Collected data entries

◇ ◇ ◇ ◇

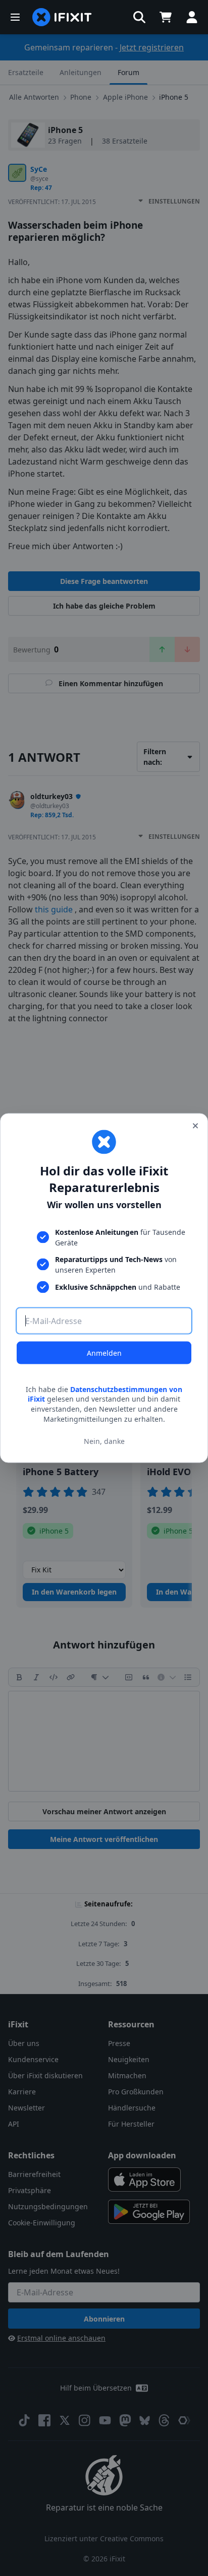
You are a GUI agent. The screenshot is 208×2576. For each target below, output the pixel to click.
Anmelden (104, 1352)
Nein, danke (104, 1441)
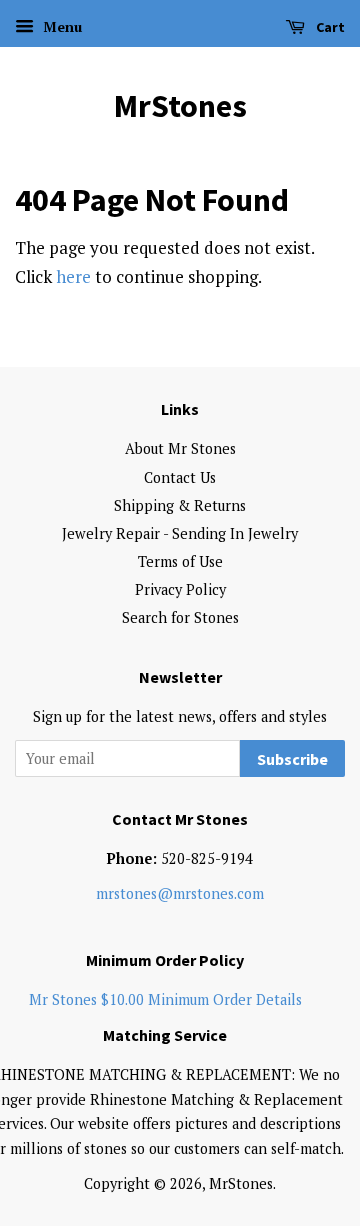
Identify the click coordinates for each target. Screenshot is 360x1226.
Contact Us (180, 477)
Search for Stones (180, 617)
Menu (60, 26)
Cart (329, 27)
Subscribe (292, 759)
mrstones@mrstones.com (180, 893)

◇ ◇ ◇ ◇

Transcribe the records above exactly, excluding every picture.

_Answer space_
You are a GUI agent. The screenshot is 208×2576. For each target below, output the pixel to click.
Anmelden (104, 1352)
Nein, danke (104, 1441)
Identify the click coordinates for each target. Screenshot is 360x1226.
Contact Us (180, 477)
Search for Stones (180, 617)
Menu (60, 26)
Cart (329, 27)
Subscribe (292, 759)
mrstones@mrstones.com (180, 893)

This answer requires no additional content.